[[ Data listing open ]]

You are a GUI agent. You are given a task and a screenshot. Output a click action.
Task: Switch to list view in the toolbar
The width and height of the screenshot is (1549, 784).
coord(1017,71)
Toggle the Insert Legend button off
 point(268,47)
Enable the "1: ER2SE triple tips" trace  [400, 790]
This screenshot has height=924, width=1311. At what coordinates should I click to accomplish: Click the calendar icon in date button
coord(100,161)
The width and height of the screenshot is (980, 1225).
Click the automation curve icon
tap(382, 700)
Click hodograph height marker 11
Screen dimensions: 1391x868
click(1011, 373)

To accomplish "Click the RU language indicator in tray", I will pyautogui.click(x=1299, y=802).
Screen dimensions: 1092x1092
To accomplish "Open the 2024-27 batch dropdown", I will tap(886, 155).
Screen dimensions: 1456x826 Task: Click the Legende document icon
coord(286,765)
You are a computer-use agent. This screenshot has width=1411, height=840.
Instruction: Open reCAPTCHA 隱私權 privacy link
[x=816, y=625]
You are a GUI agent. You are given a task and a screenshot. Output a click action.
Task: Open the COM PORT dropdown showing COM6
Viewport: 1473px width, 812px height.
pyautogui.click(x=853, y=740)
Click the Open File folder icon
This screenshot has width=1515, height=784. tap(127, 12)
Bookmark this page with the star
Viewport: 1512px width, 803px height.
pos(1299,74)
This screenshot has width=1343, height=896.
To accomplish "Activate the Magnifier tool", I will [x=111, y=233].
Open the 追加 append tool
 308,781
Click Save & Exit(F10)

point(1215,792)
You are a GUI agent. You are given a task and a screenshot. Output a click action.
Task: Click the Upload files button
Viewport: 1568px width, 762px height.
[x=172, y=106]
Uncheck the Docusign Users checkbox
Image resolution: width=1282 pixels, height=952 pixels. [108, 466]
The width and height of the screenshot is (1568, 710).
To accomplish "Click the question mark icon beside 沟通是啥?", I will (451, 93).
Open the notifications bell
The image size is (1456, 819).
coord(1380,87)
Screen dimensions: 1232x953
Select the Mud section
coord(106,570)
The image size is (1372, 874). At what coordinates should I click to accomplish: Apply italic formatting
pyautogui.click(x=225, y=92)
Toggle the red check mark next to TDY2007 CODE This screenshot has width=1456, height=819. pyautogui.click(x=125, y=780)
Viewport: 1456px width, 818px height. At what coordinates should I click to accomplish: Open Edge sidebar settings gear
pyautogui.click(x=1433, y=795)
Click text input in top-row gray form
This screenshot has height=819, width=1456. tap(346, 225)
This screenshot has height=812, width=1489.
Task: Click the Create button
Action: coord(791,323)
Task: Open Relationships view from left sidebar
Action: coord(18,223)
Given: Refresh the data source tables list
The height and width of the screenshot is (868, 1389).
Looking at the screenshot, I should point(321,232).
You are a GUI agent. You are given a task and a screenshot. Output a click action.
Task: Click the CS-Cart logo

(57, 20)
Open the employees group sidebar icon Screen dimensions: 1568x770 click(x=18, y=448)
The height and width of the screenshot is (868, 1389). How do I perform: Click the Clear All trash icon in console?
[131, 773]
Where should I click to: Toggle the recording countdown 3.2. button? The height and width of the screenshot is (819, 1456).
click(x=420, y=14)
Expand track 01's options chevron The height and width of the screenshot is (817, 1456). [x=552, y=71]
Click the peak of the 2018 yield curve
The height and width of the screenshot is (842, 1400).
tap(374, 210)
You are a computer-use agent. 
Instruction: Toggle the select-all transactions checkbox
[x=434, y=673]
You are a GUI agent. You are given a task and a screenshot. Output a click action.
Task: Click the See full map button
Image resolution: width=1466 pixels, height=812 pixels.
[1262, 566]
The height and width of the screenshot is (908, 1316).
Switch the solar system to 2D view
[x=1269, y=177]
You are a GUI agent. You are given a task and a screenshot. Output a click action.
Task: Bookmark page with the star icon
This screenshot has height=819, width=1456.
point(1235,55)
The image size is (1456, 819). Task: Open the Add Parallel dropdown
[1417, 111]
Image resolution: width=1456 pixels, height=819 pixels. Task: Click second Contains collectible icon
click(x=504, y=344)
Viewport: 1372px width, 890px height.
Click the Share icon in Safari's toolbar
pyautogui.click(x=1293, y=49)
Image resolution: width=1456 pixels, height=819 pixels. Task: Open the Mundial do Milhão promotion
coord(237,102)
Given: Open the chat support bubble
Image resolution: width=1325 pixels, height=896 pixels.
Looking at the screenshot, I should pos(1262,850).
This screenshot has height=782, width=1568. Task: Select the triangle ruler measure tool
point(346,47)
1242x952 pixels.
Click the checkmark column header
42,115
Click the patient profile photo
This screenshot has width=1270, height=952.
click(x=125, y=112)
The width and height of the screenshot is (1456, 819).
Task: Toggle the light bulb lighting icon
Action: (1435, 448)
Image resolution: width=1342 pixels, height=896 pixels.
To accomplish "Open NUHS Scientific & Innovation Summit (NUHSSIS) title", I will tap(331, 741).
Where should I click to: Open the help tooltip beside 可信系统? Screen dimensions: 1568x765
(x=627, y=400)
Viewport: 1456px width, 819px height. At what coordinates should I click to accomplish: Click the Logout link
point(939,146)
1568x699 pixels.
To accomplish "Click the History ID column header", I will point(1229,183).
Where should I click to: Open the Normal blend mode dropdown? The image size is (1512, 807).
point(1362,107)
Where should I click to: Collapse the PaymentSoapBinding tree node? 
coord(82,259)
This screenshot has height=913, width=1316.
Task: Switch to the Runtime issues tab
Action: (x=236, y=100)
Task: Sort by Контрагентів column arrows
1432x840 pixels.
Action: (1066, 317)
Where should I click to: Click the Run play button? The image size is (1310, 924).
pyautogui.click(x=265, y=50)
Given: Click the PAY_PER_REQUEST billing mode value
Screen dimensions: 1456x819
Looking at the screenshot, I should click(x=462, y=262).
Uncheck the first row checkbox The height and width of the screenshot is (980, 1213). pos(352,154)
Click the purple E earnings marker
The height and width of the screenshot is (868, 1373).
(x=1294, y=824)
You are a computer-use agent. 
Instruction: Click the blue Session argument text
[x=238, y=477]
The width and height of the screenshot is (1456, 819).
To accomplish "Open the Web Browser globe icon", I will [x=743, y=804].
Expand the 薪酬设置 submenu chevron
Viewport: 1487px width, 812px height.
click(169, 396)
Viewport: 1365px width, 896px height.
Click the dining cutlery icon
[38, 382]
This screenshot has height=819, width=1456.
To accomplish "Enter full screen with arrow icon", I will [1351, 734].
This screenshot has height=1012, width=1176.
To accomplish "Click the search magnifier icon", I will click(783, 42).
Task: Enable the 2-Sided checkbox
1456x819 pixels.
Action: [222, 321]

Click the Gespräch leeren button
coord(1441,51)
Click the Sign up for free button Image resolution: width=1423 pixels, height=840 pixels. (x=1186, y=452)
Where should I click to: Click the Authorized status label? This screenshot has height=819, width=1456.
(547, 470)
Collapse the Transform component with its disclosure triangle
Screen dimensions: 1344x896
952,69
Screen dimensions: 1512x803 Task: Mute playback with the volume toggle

[[ Data listing closed ]]

Your instructions: Transcribe the data above in full, exactly.

The completed task:
You are a GUI agent. You are given a task and a screenshot. Output a click action.
Task: Switch to list view in the toolbar
The width and height of the screenshot is (1549, 784).
coord(1017,71)
Toggle the Insert Legend button off
 point(268,47)
Enable the "1: ER2SE triple tips" trace  [400, 790]
This screenshot has height=924, width=1311. At what coordinates should I click to accomplish: Click the calendar icon in date button
coord(100,161)
The width and height of the screenshot is (980, 1225).
Click the automation curve icon
tap(382, 700)
Click hodograph height marker 11
Screen dimensions: 1391x868
click(1011, 373)

To accomplish "Click the RU language indicator in tray", I will pyautogui.click(x=1299, y=802).
Screen dimensions: 1092x1092
To accomplish "Open the 2024-27 batch dropdown", I will tap(886, 155).
Screen dimensions: 1456x826 Task: Click the Legende document icon
coord(286,765)
You are a computer-use agent. This screenshot has width=1411, height=840.
Instruction: Open reCAPTCHA 隱私權 privacy link
[x=816, y=625]
You are a GUI agent. You are given a task and a screenshot. Output a click action.
Task: Open the COM PORT dropdown showing COM6
Viewport: 1473px width, 812px height.
pyautogui.click(x=853, y=740)
Click the Open File folder icon
This screenshot has width=1515, height=784. tap(127, 12)
Bookmark this page with the star
Viewport: 1512px width, 803px height.
pos(1299,74)
This screenshot has width=1343, height=896.
To accomplish "Activate the Magnifier tool", I will [x=111, y=233].
Open the 追加 append tool
 308,781
Click Save & Exit(F10)

point(1215,792)
You are a GUI agent. You are given a task and a screenshot. Output a click action.
Task: Click the Upload files button
Viewport: 1568px width, 762px height.
[x=172, y=106]
Uncheck the Docusign Users checkbox
Image resolution: width=1282 pixels, height=952 pixels. [108, 466]
The width and height of the screenshot is (1568, 710).
To accomplish "Click the question mark icon beside 沟通是啥?", I will (451, 93).
Open the notifications bell
The image size is (1456, 819).
coord(1380,87)
Screen dimensions: 1232x953
Select the Mud section
coord(106,570)
The image size is (1372, 874). At what coordinates should I click to accomplish: Apply italic formatting
pyautogui.click(x=225, y=92)
Toggle the red check mark next to TDY2007 CODE This screenshot has width=1456, height=819. pyautogui.click(x=125, y=780)
Viewport: 1456px width, 818px height. At what coordinates should I click to accomplish: Open Edge sidebar settings gear
pyautogui.click(x=1433, y=795)
Click text input in top-row gray form
This screenshot has height=819, width=1456. tap(346, 225)
This screenshot has height=812, width=1489.
Task: Click the Create button
Action: coord(791,323)
Task: Open Relationships view from left sidebar
Action: coord(18,223)
Given: Refresh the data source tables list
The height and width of the screenshot is (868, 1389).
Looking at the screenshot, I should point(321,232).
You are a GUI agent. You are given a task and a screenshot. Output a click action.
Task: Click the CS-Cart logo

(57, 20)
Open the employees group sidebar icon Screen dimensions: 1568x770 click(x=18, y=448)
The height and width of the screenshot is (868, 1389). How do I perform: Click the Clear All trash icon in console?
[131, 773]
Where should I click to: Toggle the recording countdown 3.2. button? The height and width of the screenshot is (819, 1456).
click(x=420, y=14)
Expand track 01's options chevron The height and width of the screenshot is (817, 1456). [x=552, y=71]
Click the peak of the 2018 yield curve
The height and width of the screenshot is (842, 1400).
tap(374, 210)
You are a computer-use agent. 
Instruction: Toggle the select-all transactions checkbox
[x=434, y=673]
You are a GUI agent. You are given a task and a screenshot. Output a click action.
Task: Click the See full map button
Image resolution: width=1466 pixels, height=812 pixels.
[1262, 566]
The height and width of the screenshot is (908, 1316).
Switch the solar system to 2D view
[x=1269, y=177]
You are a GUI agent. You are given a task and a screenshot. Output a click action.
Task: Bookmark page with the star icon
This screenshot has height=819, width=1456.
point(1235,55)
The image size is (1456, 819). Task: Open the Add Parallel dropdown
[1417, 111]
Image resolution: width=1456 pixels, height=819 pixels. Task: Click second Contains collectible icon
click(x=504, y=344)
Viewport: 1372px width, 890px height.
Click the Share icon in Safari's toolbar
pyautogui.click(x=1293, y=49)
Image resolution: width=1456 pixels, height=819 pixels. Task: Open the Mundial do Milhão promotion
coord(237,102)
Given: Open the chat support bubble
Image resolution: width=1325 pixels, height=896 pixels.
Looking at the screenshot, I should pos(1262,850).
This screenshot has height=782, width=1568. Task: Select the triangle ruler measure tool
point(346,47)
1242x952 pixels.
Click the checkmark column header
42,115
Click the patient profile photo
This screenshot has width=1270, height=952.
click(x=125, y=112)
The width and height of the screenshot is (1456, 819).
Task: Toggle the light bulb lighting icon
Action: (1435, 448)
Image resolution: width=1342 pixels, height=896 pixels.
To accomplish "Open NUHS Scientific & Innovation Summit (NUHSSIS) title", I will tap(331, 741).
Where should I click to: Open the help tooltip beside 可信系统? Screen dimensions: 1568x765
(x=627, y=400)
Viewport: 1456px width, 819px height. At what coordinates should I click to accomplish: Click the Logout link
point(939,146)
1568x699 pixels.
To accomplish "Click the History ID column header", I will point(1229,183).
Where should I click to: Open the Normal blend mode dropdown? The image size is (1512, 807).
point(1362,107)
Where should I click to: Collapse the PaymentSoapBinding tree node? 
coord(82,259)
This screenshot has height=913, width=1316.
Task: Switch to the Runtime issues tab
Action: (x=236, y=100)
Task: Sort by Контрагентів column arrows
1432x840 pixels.
Action: (1066, 317)
Where should I click to: Click the Run play button? The image size is (1310, 924).
pyautogui.click(x=265, y=50)
Given: Click the PAY_PER_REQUEST billing mode value
Screen dimensions: 1456x819
Looking at the screenshot, I should click(x=462, y=262).
Uncheck the first row checkbox The height and width of the screenshot is (980, 1213). pos(352,154)
Click the purple E earnings marker
The height and width of the screenshot is (868, 1373).
(x=1294, y=824)
You are a computer-use agent. 
Instruction: Click the blue Session argument text
[x=238, y=477]
The width and height of the screenshot is (1456, 819).
To accomplish "Open the Web Browser globe icon", I will [x=743, y=804].
Expand the 薪酬设置 submenu chevron
Viewport: 1487px width, 812px height.
click(169, 396)
Viewport: 1365px width, 896px height.
Click the dining cutlery icon
[38, 382]
This screenshot has height=819, width=1456.
To accomplish "Enter full screen with arrow icon", I will [1351, 734].
This screenshot has height=1012, width=1176.
To accomplish "Click the search magnifier icon", I will click(783, 42).
Task: Enable the 2-Sided checkbox
1456x819 pixels.
Action: [222, 321]

Click the Gespräch leeren button
coord(1441,51)
Click the Sign up for free button Image resolution: width=1423 pixels, height=840 pixels. (x=1186, y=452)
Where should I click to: Click the Authorized status label? This screenshot has height=819, width=1456.
(547, 470)
Collapse the Transform component with its disclosure triangle
Screen dimensions: 1344x896
952,69
Screen dimensions: 1512x803 Task: Mute playback with the volume toggle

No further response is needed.